Work to be completed:
Copy out the rows from the line containing "Click the trash icon to delete account" through the end of the rows, including both ends. Omit the pictures.

Target pointing data:
-- start --
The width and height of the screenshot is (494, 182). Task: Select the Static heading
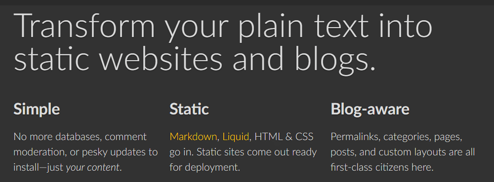click(189, 109)
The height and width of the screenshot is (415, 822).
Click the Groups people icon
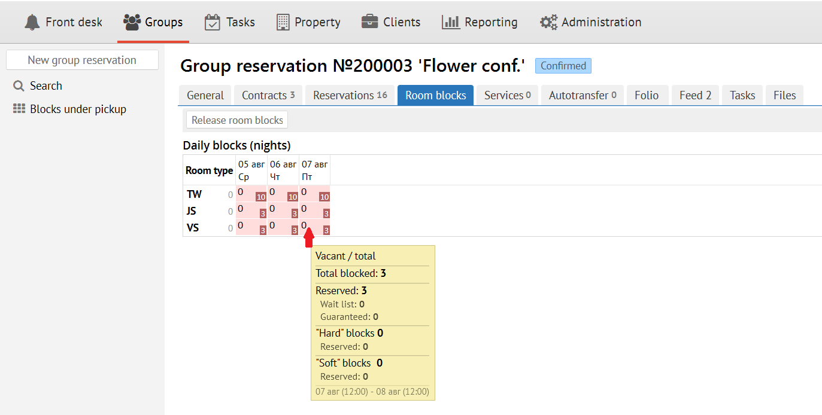(132, 22)
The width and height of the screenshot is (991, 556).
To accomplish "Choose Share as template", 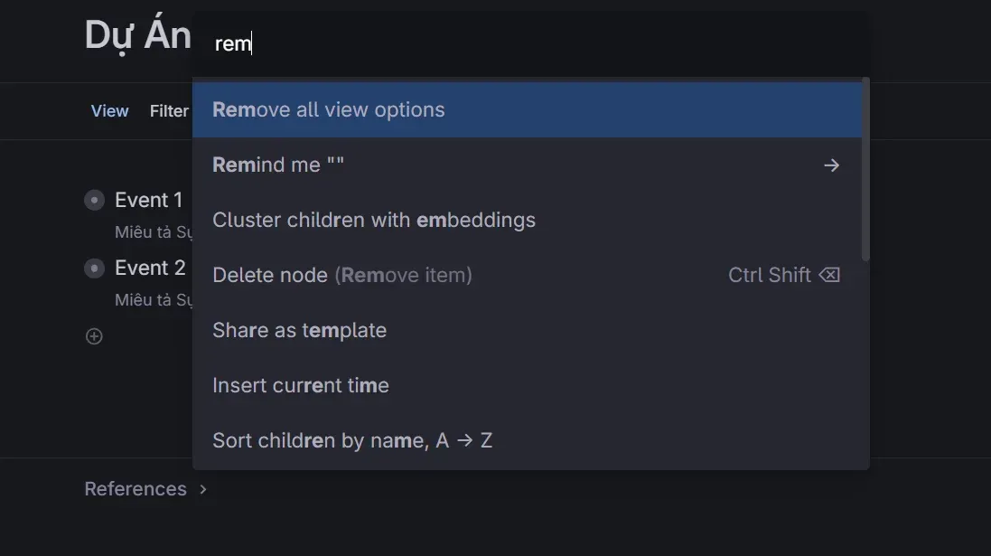I will click(x=527, y=330).
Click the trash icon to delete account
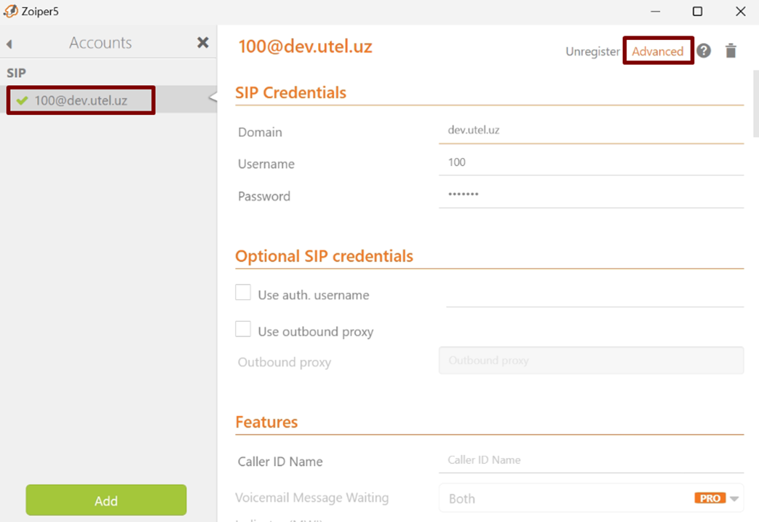 [731, 51]
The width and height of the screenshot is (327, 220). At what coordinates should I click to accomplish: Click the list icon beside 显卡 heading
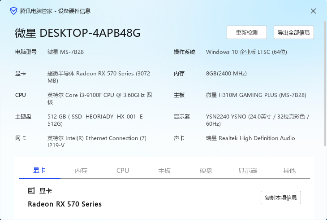[x=31, y=190]
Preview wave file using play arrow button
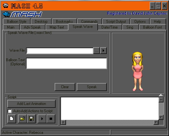169x136 pixels. click(x=103, y=50)
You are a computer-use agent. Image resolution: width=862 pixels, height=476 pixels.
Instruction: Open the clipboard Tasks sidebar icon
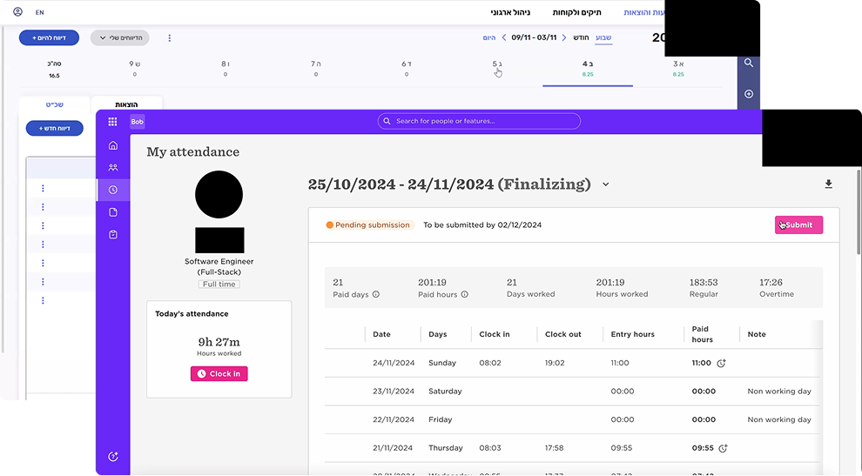(112, 235)
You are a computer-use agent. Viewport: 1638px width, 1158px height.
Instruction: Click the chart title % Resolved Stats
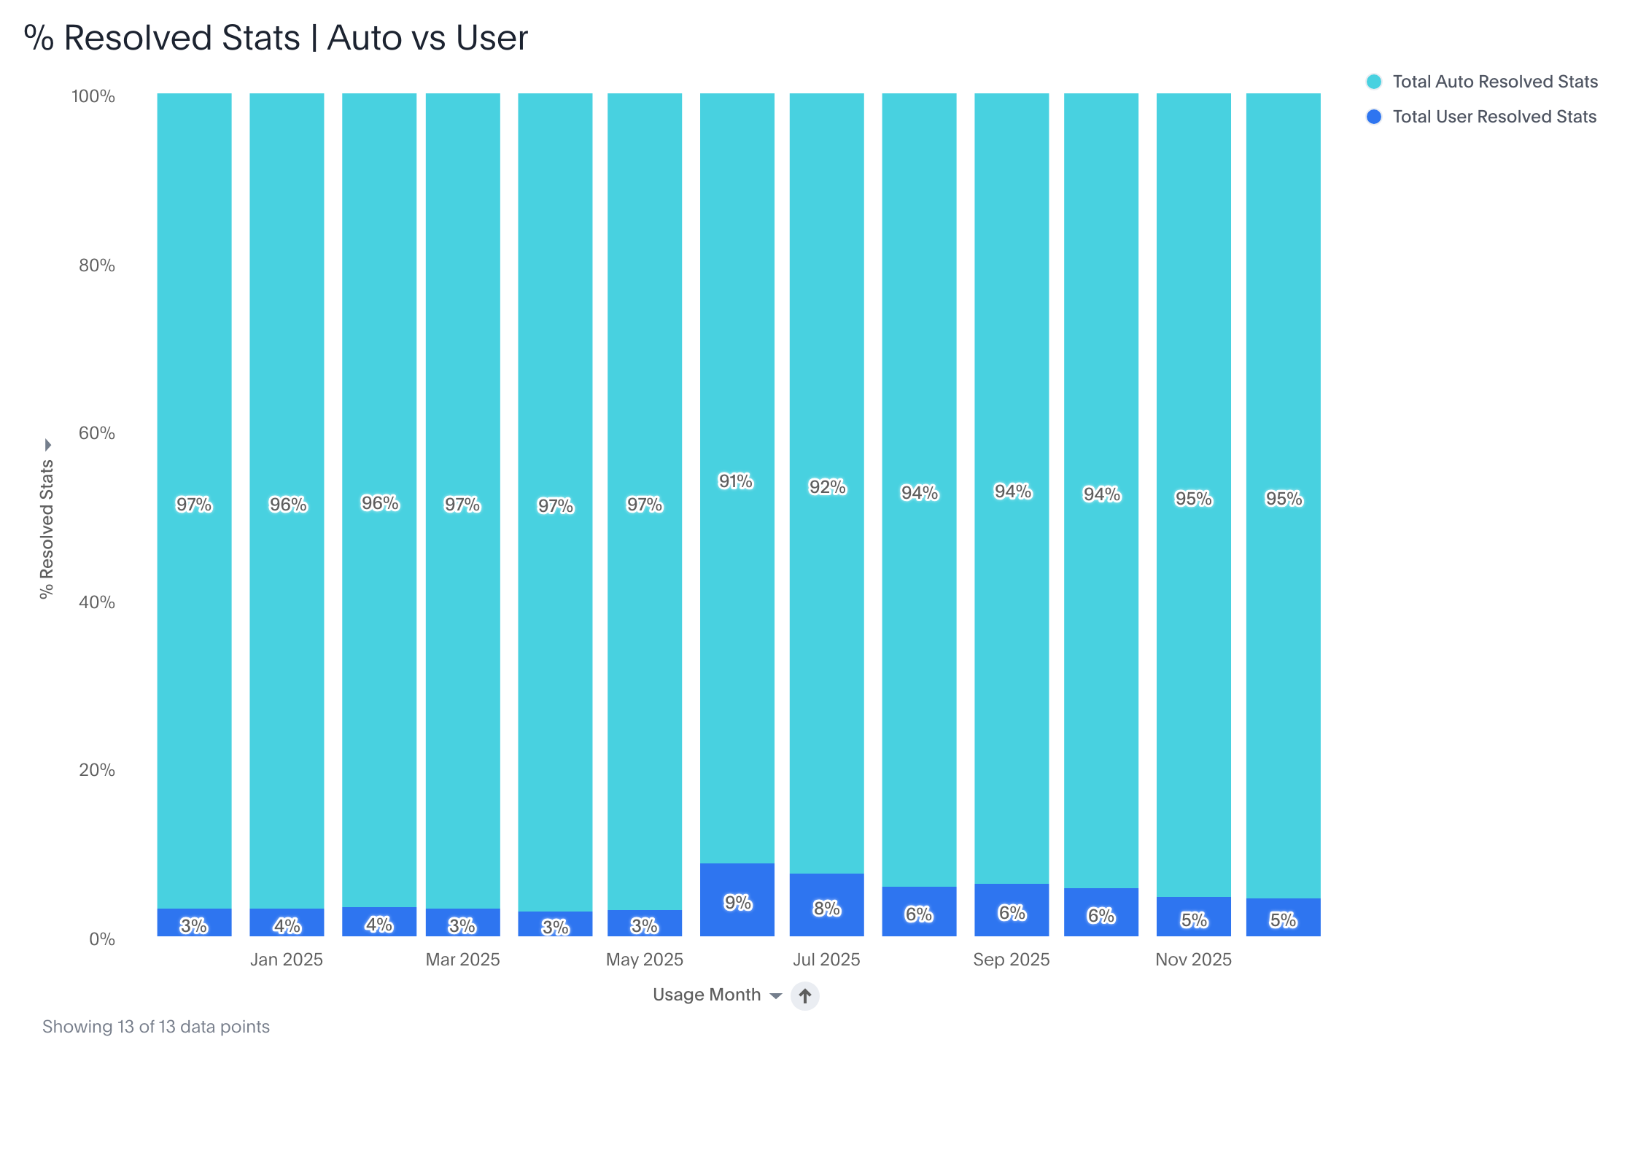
-- end --
In response:
Click the trash icon to delete account
 [731, 51]
The width and height of the screenshot is (327, 220). At what coordinates should I click to accomplish: Click the list icon beside 显卡 heading
[x=31, y=190]
Preview wave file using play arrow button
169x136 pixels. click(x=103, y=50)
You are a computer-use agent. Image resolution: width=862 pixels, height=476 pixels.
Instruction: Open the clipboard Tasks sidebar icon
(112, 235)
You are a computer-use agent. Viewport: 1638px width, 1158px height.
Instruction: Click the chart title % Resolved Stats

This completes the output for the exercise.